Um inegável avanço dos últimos anos diz respeito à possibilidade de se obter o reconhecimento da USUCAPIÃO diretamente em Cartórios Extrajudiciais, sem a necessidade de um exaustivo processo judicial. Para tanto, é preciso além de demonstrar o preenchimento dos requisitos da espécie de Usucapião pretendida, a observação dos requisitos exigidos pelo art. 216-A da Lei de Registros Públicos – como a assistência obrigatória por ADVOGADO – assim como da regulamentação do procedimento (hoje a cargo do Provimento CNJ 149/2023).
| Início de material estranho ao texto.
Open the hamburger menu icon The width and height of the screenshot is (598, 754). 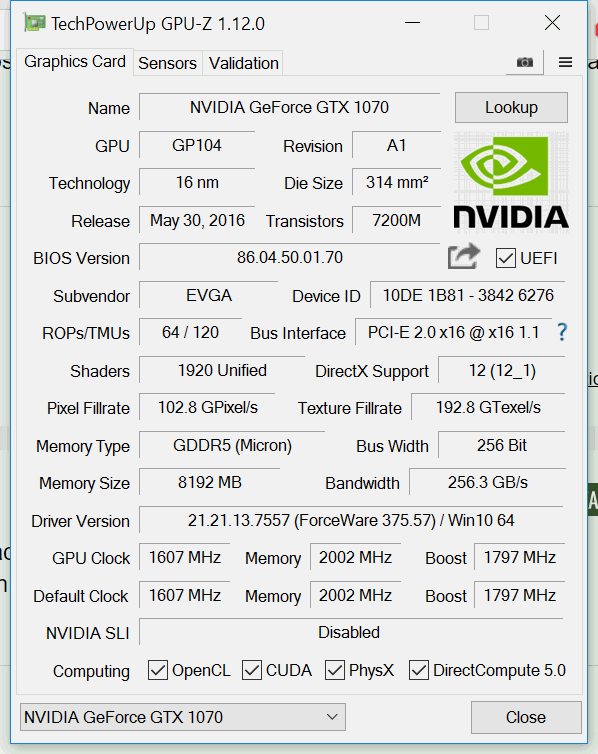pos(565,62)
A usucapião extrajudicial – ainda que não indicada para casos muito complexos e sofisticados – é sem dúvida uma solução mais célere e desburocratizada que o processo judicial, permitindo mais rapidamente a regularização da propriedade imobiliária – inclusive imóveis comerciais.
POR FIM, decisão recente do TJMT que ratifica com acerto a possibilidade do manejo da Usucapião Extraordinária para regularização de imóveis comerciais:
“TJMT. 00029702520168110003. J. em: 19/04/2023. APELAÇÃO CÍVEL – AÇÃO DE USUCAPIÃO EXTRAORDINÁRIA – PROPRIEDADE DE OUTROS IMÓVEIS – POSSIBILIDADE – CARÁTER COMERCIAL – NÃO IMPEDITIVO – REQUISITOS DA AÇÃO PREENCHIDOS PELA PARTE AUTORA – ART. 1.238, DO C. CIVIL – PROVAS SUFICIENTES PARA DEMONSTRAR OS REQUISITOS DA USUCAPIÃO – RECURSO PROVIDO. 1. De conformidade com o art. 1.238 do Código Civil de 2002, que trata da usucapião extraordinária, aquele que, por quinze anos, sem interrupção, nem oposição, possuir como seu um imóvel, adquire-lhe a propriedade, independentemente de título e boa-fé. O parágrafo único do art. 1.238 do CC admite a REDUÇÃO do prazo prescricional quando demonstrado o exercício qualificado da posse pela moradia ou pela realização de investimentos ou EXECUÇÃO DE SERVIÇOS de caráter produtivo sobre o bem. 2. Ou seja, na usucapião extraordinária pode o interessado já ser proprietário de outros imóveis, desde que satisfaça os requisitos da Lei no caso concreto. 3. Da mesma maneira, a usucapião extraordinária permite que o imóvel seja destinado para USO COMERCIAL, atribuindo caráter produtivo no local. 4. Aliás, o parágrafo único do artigo 1.238 do Código Civil, reduz o prazo para aquisição do imóvel por usucapião, quando nele o possuidor houver estabelecido no imóvel a sua moradia habitual, ou nele realizado obras ou serviços de caráter produtivo. 5. Assim, restando preenchidos os requisitos necessários para a decretação da prescrição aquisitiva, a reforma da sentença é medida que se impõe, para julgar PROCEDENTE o pedido inicial”.